> **Exercise aim**: Leaving pictures out, repeat word for word the line that has "You are a GUI" and each line that follows it to the end of the listing.

————

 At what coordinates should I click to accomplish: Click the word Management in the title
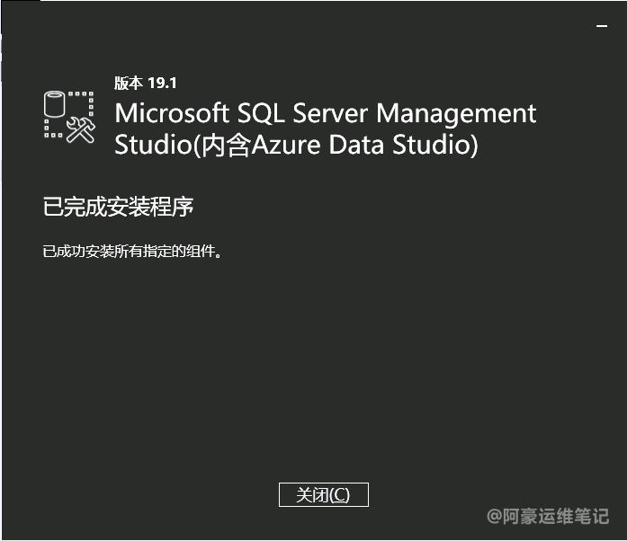(x=456, y=114)
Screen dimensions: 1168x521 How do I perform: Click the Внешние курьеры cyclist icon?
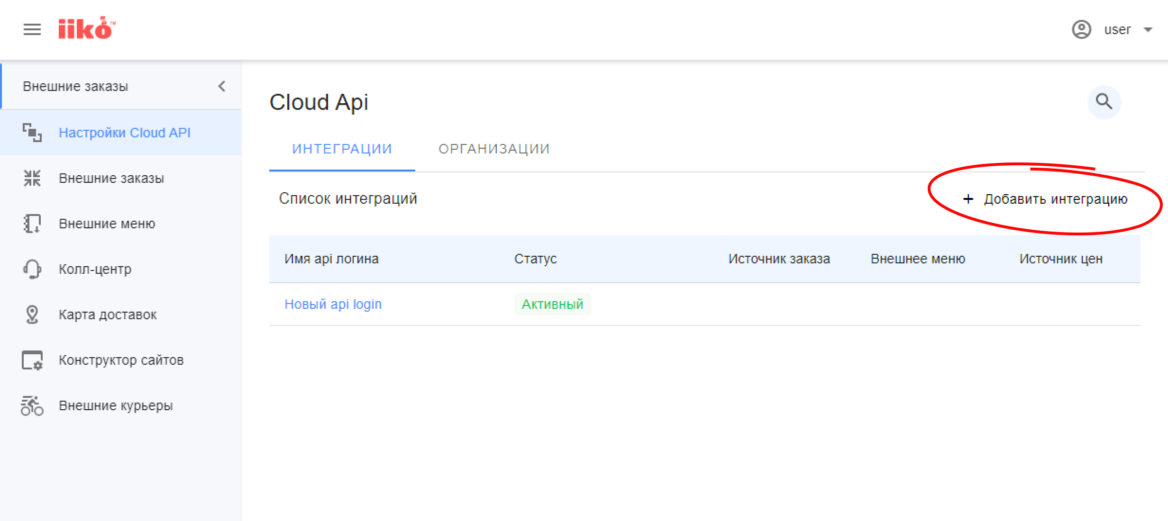(x=32, y=405)
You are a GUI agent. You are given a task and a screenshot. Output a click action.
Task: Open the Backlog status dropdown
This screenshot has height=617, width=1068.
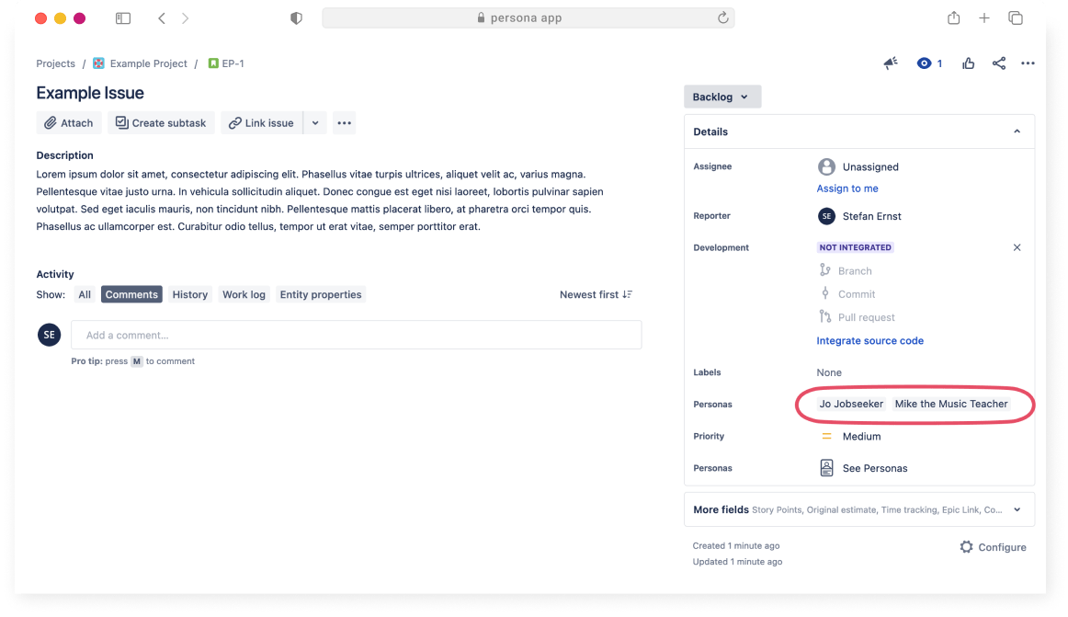pyautogui.click(x=721, y=97)
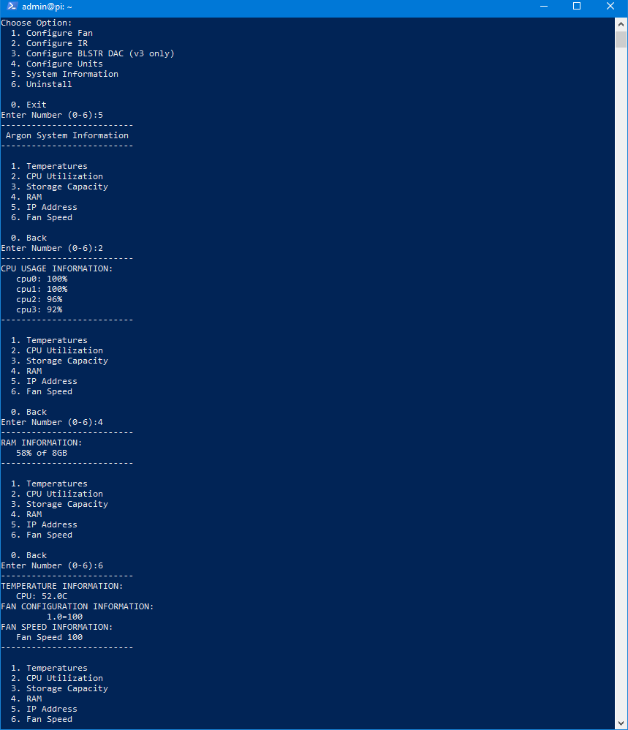Open the PowerShell icon system menu
628x730 pixels.
pyautogui.click(x=12, y=7)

————

> **Completed task**:
You are a GUI agent. You are given a task and a screenshot. Output a click action.
Task: Open the Backlog status dropdown
This screenshot has height=617, width=1068.
pyautogui.click(x=721, y=97)
Open the PowerShell icon system menu
628x730 pixels.
pyautogui.click(x=12, y=7)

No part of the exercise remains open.